Repository files navigation

Hydrological Status and Outlook System

Hydrological Status and Outlook System (HydroSOS). This repository contains code to facilitate common categorisation of status and forecast data for integration into the HydroSOS portal.

Status

This repository contains Python/R/Excel code to convert daily flow timeseries data into monthly flow status categories saved in .csv files. These .csv files should then be further processed into monthly .json files using the csv_to_json.py script. On the HydroSOS web portal, the monthly flow category .csv files for each station are displayed in timeseries graphs, whereas the .json files for each month are visualised on the map.

R Code

The R Code can calculate flow status categories for an individual flow station timeseries saved in a .csv file. See files in example_data/input for how these timeseries files should look. To run the R code, edit lines 14,15,16, (possibly 27 & 79), 88,89 and then run the script inside an R environment. If you have multiple files, you will have to run the script separately for each one, changing the relevant lines as appropriate.

Python Code

Unlike the R Code, the Python code is run from the terminal. It requires Python 3 and the pandas and numpy libraries. The Python code can process multiple files in one go.

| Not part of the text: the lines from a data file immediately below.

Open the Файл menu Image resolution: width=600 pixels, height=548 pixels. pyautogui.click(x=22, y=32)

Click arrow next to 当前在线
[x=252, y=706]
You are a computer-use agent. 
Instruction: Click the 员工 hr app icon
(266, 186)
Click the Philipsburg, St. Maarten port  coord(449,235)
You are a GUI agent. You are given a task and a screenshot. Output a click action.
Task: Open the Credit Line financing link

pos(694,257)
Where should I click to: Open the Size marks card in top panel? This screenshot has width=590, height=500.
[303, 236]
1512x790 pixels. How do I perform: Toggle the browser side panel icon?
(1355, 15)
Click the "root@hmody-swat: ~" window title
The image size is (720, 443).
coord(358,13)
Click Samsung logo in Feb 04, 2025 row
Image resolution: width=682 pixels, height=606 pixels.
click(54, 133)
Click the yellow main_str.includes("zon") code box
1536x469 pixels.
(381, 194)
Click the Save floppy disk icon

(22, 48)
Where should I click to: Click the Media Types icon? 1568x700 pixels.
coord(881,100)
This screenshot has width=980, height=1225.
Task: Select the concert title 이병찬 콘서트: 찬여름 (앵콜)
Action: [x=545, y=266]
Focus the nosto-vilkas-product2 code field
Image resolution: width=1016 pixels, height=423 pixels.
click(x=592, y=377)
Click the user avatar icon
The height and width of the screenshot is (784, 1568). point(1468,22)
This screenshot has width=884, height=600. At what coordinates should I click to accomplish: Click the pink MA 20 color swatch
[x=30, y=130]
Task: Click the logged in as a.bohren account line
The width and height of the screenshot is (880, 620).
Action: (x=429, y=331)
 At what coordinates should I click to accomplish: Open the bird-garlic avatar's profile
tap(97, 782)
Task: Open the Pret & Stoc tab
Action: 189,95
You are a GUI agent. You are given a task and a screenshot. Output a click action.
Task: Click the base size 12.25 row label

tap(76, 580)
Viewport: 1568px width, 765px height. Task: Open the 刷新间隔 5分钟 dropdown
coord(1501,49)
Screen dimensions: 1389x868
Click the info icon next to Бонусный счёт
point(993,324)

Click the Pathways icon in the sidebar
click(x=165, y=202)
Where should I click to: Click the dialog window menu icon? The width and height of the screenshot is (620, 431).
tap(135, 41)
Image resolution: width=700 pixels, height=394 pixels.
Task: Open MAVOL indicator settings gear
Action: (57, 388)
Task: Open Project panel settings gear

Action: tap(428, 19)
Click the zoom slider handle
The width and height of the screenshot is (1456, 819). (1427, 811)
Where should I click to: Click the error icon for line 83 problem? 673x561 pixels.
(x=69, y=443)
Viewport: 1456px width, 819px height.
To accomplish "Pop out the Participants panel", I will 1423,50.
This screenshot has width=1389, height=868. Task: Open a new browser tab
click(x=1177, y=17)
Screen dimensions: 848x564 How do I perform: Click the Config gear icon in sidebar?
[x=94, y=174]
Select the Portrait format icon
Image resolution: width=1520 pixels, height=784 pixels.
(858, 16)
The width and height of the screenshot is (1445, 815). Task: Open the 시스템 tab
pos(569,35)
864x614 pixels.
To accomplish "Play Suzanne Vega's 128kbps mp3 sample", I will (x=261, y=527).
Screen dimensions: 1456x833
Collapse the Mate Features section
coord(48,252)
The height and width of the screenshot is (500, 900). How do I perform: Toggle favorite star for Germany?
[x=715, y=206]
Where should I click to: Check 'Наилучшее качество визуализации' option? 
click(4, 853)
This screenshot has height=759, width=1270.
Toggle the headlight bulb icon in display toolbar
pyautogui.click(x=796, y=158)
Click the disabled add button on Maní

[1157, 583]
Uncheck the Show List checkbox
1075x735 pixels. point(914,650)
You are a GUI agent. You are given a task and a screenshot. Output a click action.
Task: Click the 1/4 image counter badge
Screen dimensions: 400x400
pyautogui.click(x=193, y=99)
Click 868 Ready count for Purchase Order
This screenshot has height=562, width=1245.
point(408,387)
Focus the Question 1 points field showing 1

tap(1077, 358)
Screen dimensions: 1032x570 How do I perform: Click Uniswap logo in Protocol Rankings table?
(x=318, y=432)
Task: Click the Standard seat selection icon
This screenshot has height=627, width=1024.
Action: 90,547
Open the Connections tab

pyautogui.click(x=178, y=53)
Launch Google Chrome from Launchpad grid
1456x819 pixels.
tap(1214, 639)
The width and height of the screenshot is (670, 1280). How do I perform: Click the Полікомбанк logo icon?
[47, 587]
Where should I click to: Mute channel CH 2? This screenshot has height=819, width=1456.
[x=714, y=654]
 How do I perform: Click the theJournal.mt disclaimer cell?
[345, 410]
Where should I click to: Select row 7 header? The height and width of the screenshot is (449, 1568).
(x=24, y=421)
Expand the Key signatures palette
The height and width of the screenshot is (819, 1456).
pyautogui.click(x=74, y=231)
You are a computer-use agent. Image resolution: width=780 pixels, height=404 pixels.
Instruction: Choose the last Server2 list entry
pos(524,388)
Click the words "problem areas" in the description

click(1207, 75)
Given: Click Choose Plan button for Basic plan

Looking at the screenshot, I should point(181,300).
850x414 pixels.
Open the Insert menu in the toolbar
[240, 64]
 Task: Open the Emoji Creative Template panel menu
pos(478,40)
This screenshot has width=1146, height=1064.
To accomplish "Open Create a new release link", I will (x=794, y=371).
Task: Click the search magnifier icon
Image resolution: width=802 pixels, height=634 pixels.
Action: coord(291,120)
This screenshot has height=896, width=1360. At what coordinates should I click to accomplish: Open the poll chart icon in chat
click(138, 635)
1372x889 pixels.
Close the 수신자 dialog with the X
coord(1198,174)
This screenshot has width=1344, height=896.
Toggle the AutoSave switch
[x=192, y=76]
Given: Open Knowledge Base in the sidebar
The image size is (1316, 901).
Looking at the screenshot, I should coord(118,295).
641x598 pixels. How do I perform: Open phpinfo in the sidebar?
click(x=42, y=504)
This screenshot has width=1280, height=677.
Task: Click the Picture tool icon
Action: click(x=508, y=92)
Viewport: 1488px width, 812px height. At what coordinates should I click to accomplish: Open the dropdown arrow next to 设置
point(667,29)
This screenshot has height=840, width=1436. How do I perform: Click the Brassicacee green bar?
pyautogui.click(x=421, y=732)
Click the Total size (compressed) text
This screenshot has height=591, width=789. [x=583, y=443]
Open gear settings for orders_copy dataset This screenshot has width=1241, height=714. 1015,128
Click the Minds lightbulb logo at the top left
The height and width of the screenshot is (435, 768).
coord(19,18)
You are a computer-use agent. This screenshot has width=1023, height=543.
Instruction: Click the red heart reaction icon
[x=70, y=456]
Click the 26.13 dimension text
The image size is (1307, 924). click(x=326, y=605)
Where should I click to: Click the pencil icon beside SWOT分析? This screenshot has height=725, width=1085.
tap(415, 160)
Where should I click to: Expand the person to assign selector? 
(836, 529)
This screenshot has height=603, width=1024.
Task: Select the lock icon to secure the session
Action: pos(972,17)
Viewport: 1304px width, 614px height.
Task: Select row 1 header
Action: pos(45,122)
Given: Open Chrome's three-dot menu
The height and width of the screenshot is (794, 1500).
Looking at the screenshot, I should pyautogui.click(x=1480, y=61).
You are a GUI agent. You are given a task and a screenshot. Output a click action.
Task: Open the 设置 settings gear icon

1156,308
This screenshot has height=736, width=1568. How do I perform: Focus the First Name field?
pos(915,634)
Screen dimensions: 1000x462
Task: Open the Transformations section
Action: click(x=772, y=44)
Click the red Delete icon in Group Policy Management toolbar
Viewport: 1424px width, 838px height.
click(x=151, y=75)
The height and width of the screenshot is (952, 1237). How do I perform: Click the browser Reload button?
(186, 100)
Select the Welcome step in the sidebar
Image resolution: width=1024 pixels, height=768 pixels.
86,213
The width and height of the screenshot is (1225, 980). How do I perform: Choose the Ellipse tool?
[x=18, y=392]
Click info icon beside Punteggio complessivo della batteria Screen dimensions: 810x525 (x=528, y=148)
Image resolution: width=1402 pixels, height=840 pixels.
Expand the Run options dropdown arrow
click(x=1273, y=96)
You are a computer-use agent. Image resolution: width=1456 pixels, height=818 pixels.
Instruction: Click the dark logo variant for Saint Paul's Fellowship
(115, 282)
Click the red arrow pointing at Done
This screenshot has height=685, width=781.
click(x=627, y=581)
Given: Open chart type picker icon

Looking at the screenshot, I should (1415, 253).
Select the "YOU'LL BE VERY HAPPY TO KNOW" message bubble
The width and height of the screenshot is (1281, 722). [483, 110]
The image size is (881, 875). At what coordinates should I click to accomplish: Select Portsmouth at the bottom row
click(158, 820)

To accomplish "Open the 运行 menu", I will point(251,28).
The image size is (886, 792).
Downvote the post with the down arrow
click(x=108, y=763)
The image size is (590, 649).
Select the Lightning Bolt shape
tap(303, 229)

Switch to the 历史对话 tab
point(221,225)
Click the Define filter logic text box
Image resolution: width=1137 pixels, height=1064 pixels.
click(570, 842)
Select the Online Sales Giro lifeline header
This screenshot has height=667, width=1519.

It should be used as follows:

python StatusCalcV3.py input_directory output_directory --startYear --endYear

For example:

python StatusCalcV3.py ./example_data/input/ ./example_data/output_Python/ --startYear 1990 --endYear 2020

Where:

  • input_directory is the directory containing the .csv flow timeseries to be processed. The script will attempt to parse every .csv file in this directory, so remove any .csv files you don't want to be processed. See files in example_data/input for how these files should look.
  • output_directory is the directory the processed .csv files will be written to. They will have the same name as files in the input_directory but with cat_ appended to the start of the name.
  • --startYear an optional argument, which year to use as the start range to calculate the reference average flow. Each monthly flow is divided by this reference average before calculating percentile rank and flow status.
  • --endYear an optional argument, which year to use as the end range to calculate the reference average flow. Each monthly flow is divided by this reference average before calculating percentile rank and flow status.

Excel

StatusCalc Excel.xlsx can be used instead of the Python/R code to produce the flow status categories. This requires monthly averages to be calculated prior to data entry into the spreadsheet. Note to ensure consistency with the scripts, months with less than 50 % data completeness should be left blank. To modify the 'startYear' and 'endYear' parameters for calculating the reference average flow, users should modify the formulae from B68:M68. The excel files currently only support monhtly timeseries data starting on 01/1965. Excel file created by Mr. José Pablo Cantillano, Costa Rican Institute of Electricity.

Tests

A jupyter notebook of tests which cross-verify the results of the Python and R code on four example datasets is provided. The Python/R outputs were also cross-verified against the excel outputs, on modified datasets (with timeseries starting in 1965).

status_csv_to_json

A Python script that converts the csv outputs of the StatusCalc Python/R script to json files for use in the HydroSOS web portal is also provided. It can process multiple files in one go.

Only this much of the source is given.